▶ [Entries taken from a collection]:
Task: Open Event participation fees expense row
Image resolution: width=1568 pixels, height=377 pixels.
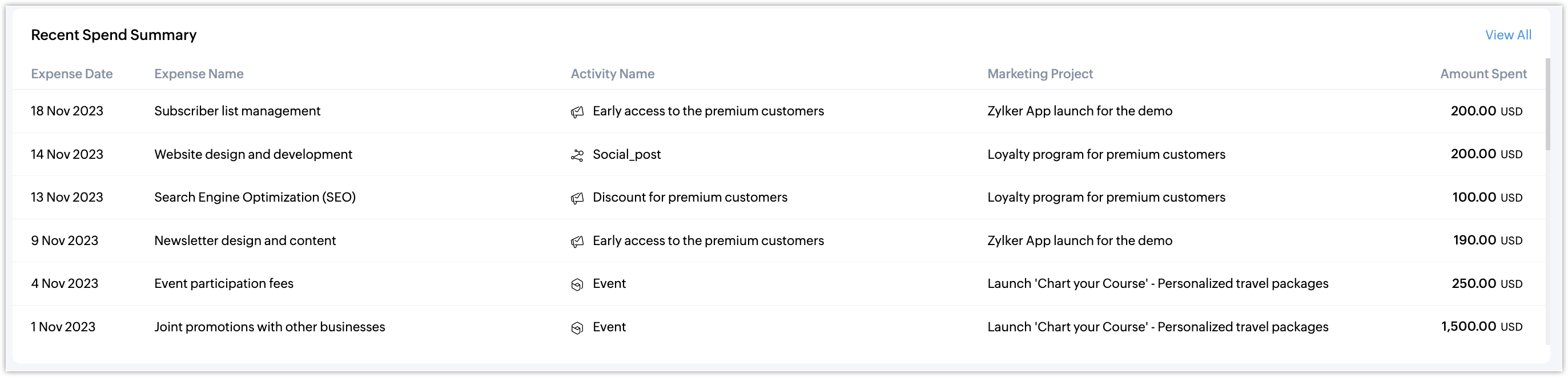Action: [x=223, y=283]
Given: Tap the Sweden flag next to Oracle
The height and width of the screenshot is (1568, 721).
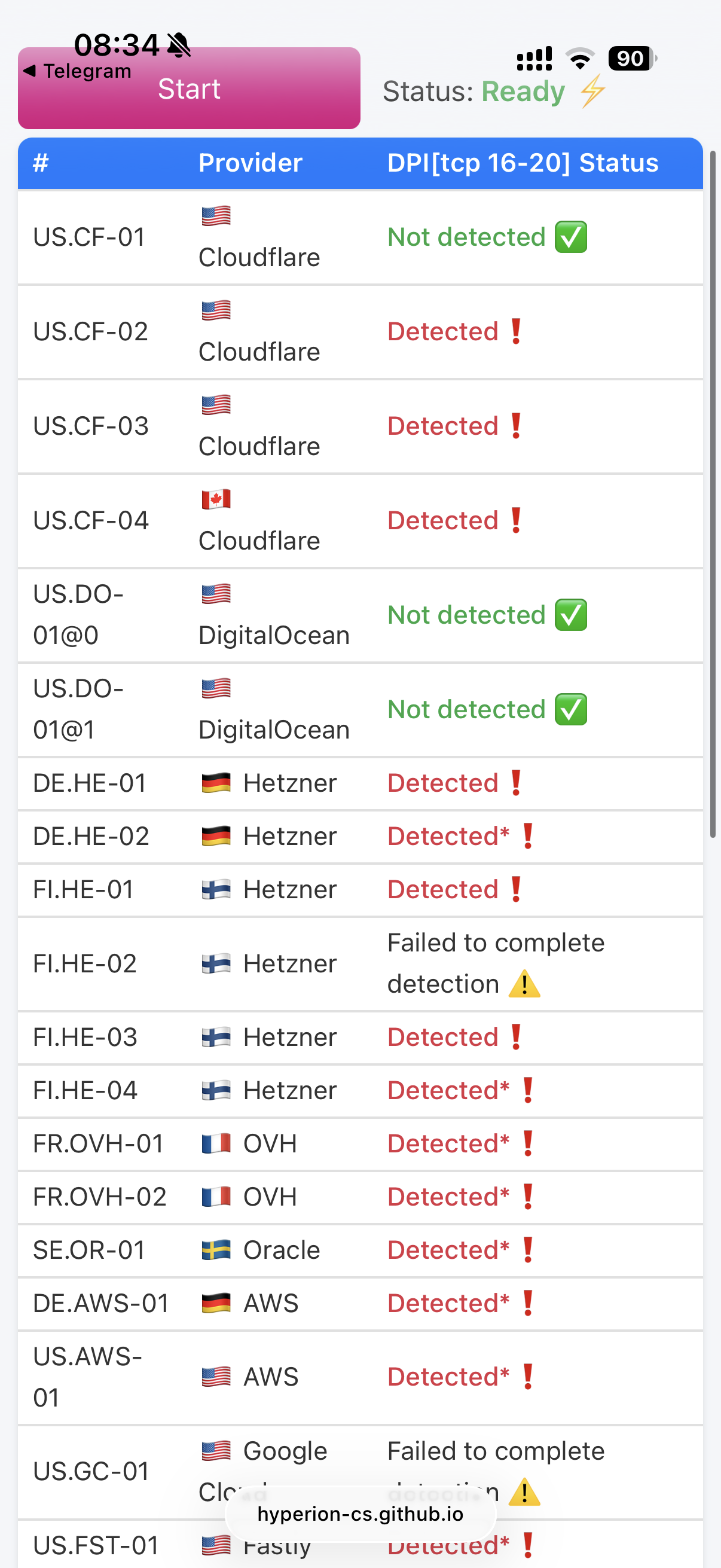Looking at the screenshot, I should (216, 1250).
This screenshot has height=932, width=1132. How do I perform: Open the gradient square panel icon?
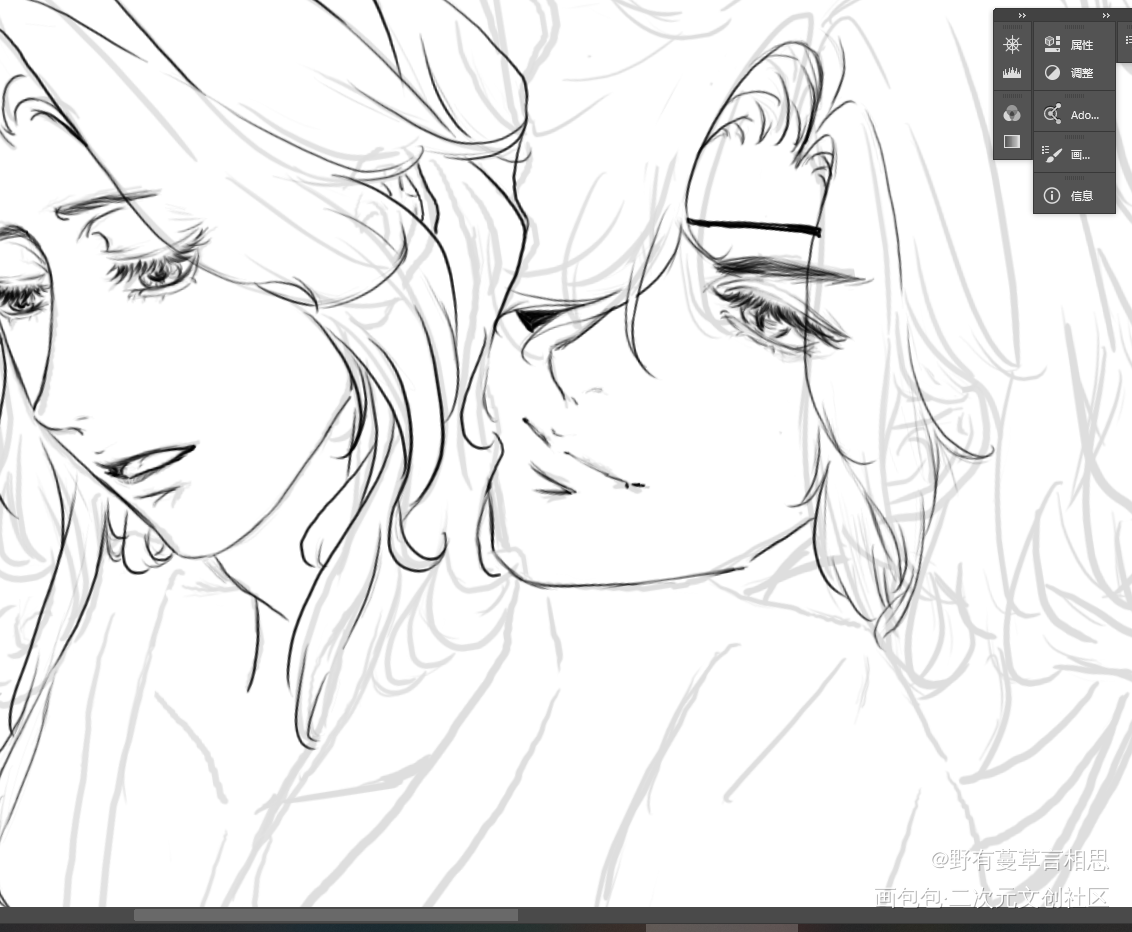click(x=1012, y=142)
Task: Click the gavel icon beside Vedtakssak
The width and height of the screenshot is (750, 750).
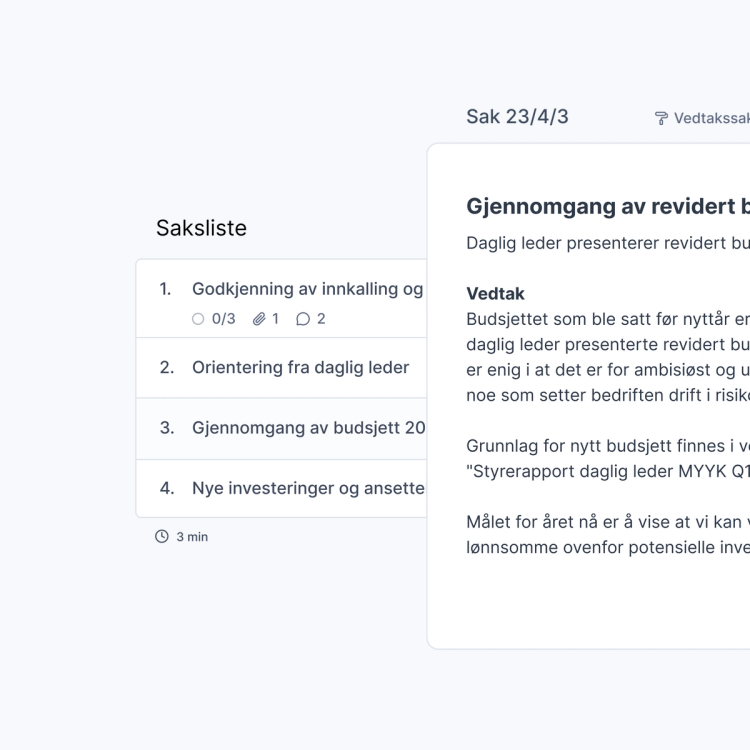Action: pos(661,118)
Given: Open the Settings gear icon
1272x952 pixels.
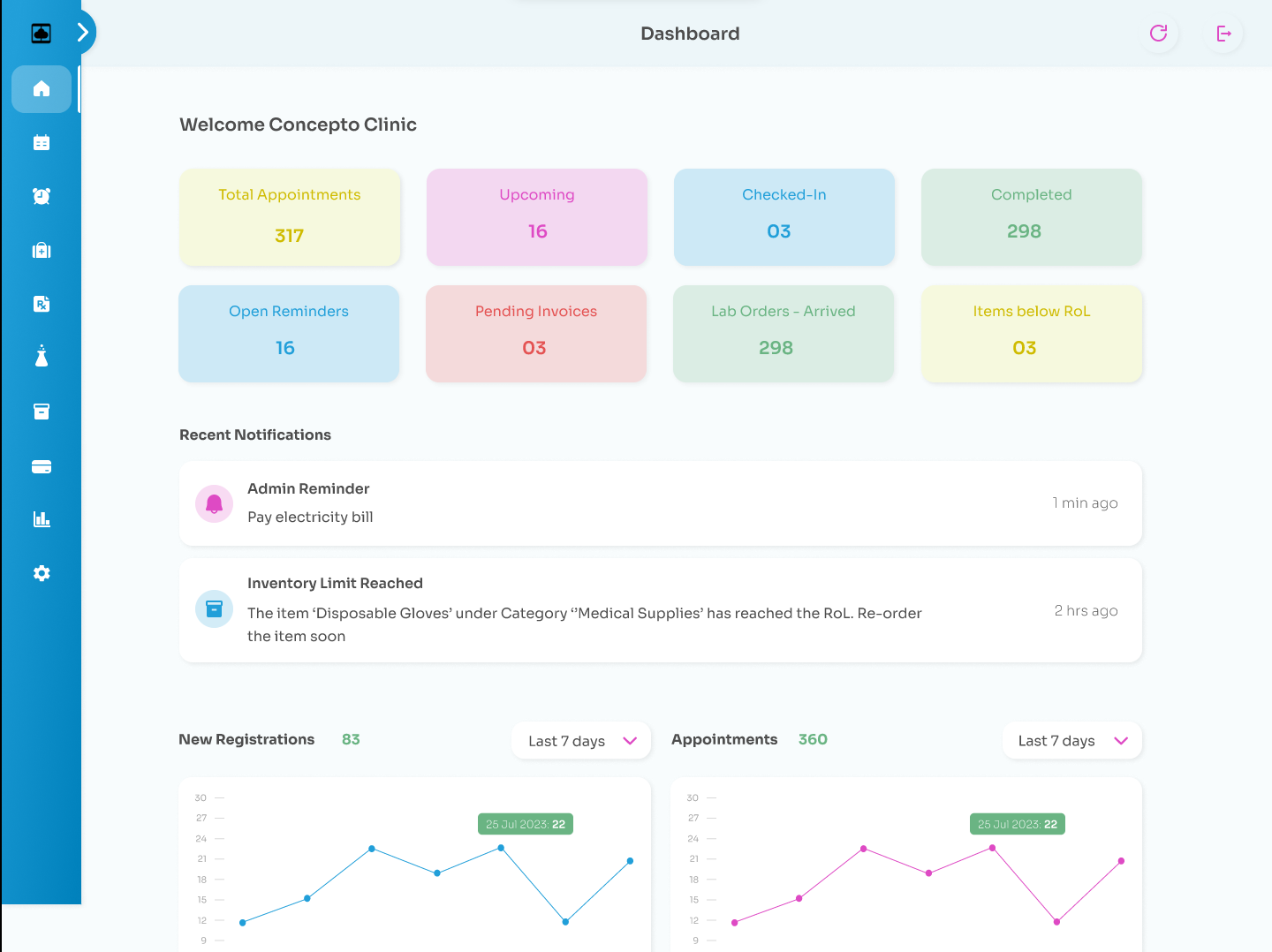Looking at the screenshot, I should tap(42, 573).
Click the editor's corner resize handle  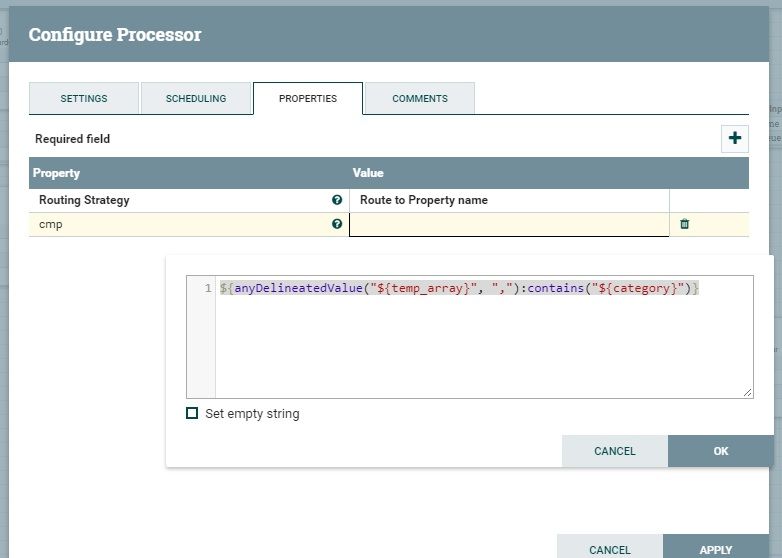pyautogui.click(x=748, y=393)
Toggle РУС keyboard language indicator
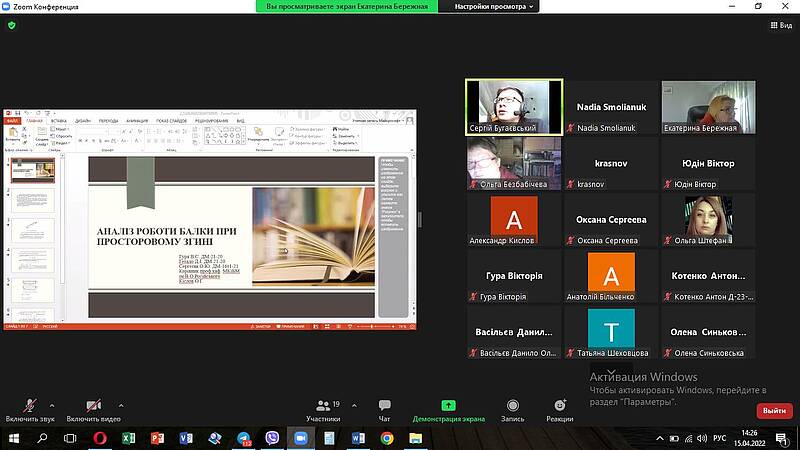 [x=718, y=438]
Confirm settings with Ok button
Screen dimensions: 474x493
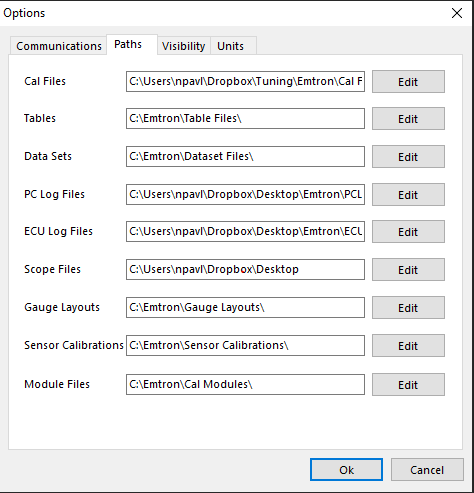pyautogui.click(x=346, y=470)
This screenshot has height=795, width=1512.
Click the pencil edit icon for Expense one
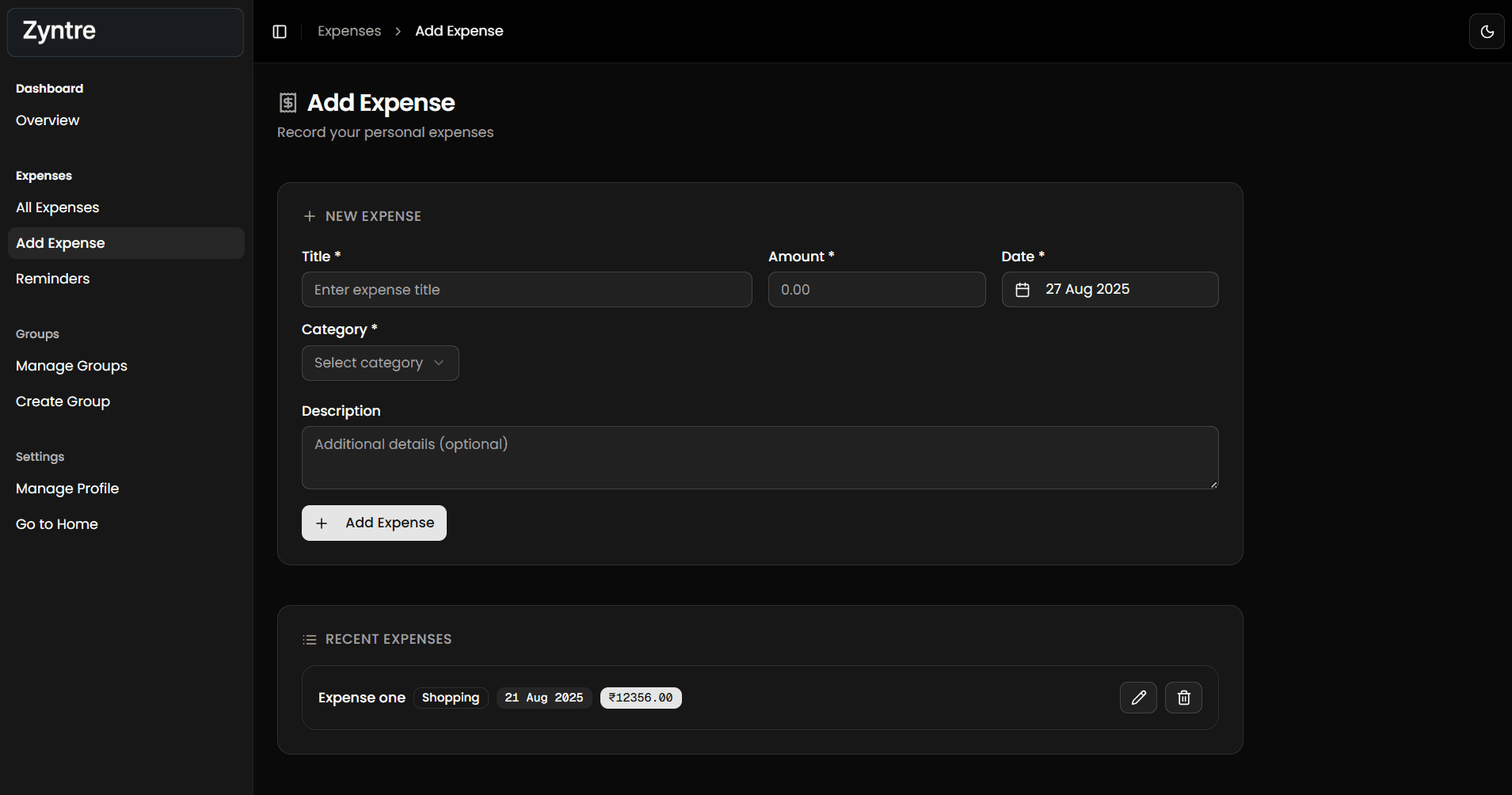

▶ [What to produce]:
No pictures belong in the copy: reproduce exactly the lines above from the one that contains "Screen dimensions: 474x493" through the last line of the entries.

▶ [Your response]:
Screen dimensions: 474x493
pyautogui.click(x=346, y=470)
This screenshot has height=795, width=1512.
Click the pencil edit icon for Expense one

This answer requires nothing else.